= Emmeline Taylor =

Emmeline Taylor, JP (née Pattinson; died 20 November 1937) was an English local politician who served as the first female county councillor for Kesteven and that council's first female alderman; she was also one of the first women to be appointed a magistrate on the Sleaford Bench.

== Early life and family ==
Emmeline Pattinson was the second daughter of William Pattinson, a railway contractor from the Lincolnshire village of Ruskington, near Sleaford. Her father, who died in 1906, ran the building company Messrs. Pattinson and Son alongside serving as chairman of Ruskington Urban District Council. Her siblings included Sir Robert Pattinson (d. 1954), who served as chairman of Kesteven County Council between 1934 and 1954, and briefly as the Liberal Member of Parliament (MP) for Grantham; Samuel Pattinson (d. 1942), briefly Liberal MP for Horncastle and also a long-serving member of Kesteven County Council; John Pattinson (d. 1939), also a Kesteven County Councillor and a justice of the peace; and Annie Lucy, the wife of the Liberal MP and newspaper publisher Sir Richard Winfrey.
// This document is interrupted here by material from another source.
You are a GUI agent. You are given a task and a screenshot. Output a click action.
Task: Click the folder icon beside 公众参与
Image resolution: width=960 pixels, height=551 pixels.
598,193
Emmeline would later serve alongside her brothers Robert, Samuel and John on the Kesteven County Council. Emmeline was married to the artist, S. F. H. Taylor, and took his surname.

== Career ==

As a young woman, Taylor worked at the family business. She entered public service as a Poor Law Guardian for the Sleaford Board, sitting for 20 years, and then became a Governor of the Sleaford and Kesteven High School, before joining the Ruskinghton Urban District Council. In 1920, she was one of the first four women elevated to the Sleaford Bench as a magistrate and throughout her work in that capacity, she was particularly active in juvenile cases. In 1926, she was elected a councillor for Kesteven County Council and was elevated to the aldermanic bench in 1932; she was the first woman to occupy those roles and, at the time of her death, remained the only female alderman in the council's history. While on the council, she was a member of the Joint Board for the Mentally Defective and took a special interest in Harmston Hall Mental Hospital. She was also a member of the Council's Education Committee. In party politics, she was a Liberal, like her siblings, and was President of the Women's Liberal Association of Sleaford.

Taylor lived at Flaxwell, a house on London Road, Sleaford, and died on 20 November 1937, aged 73, in a nursing home in the town after a long illness. The Lincolnshire Echo called her "one of the best known public figures in Sleaford".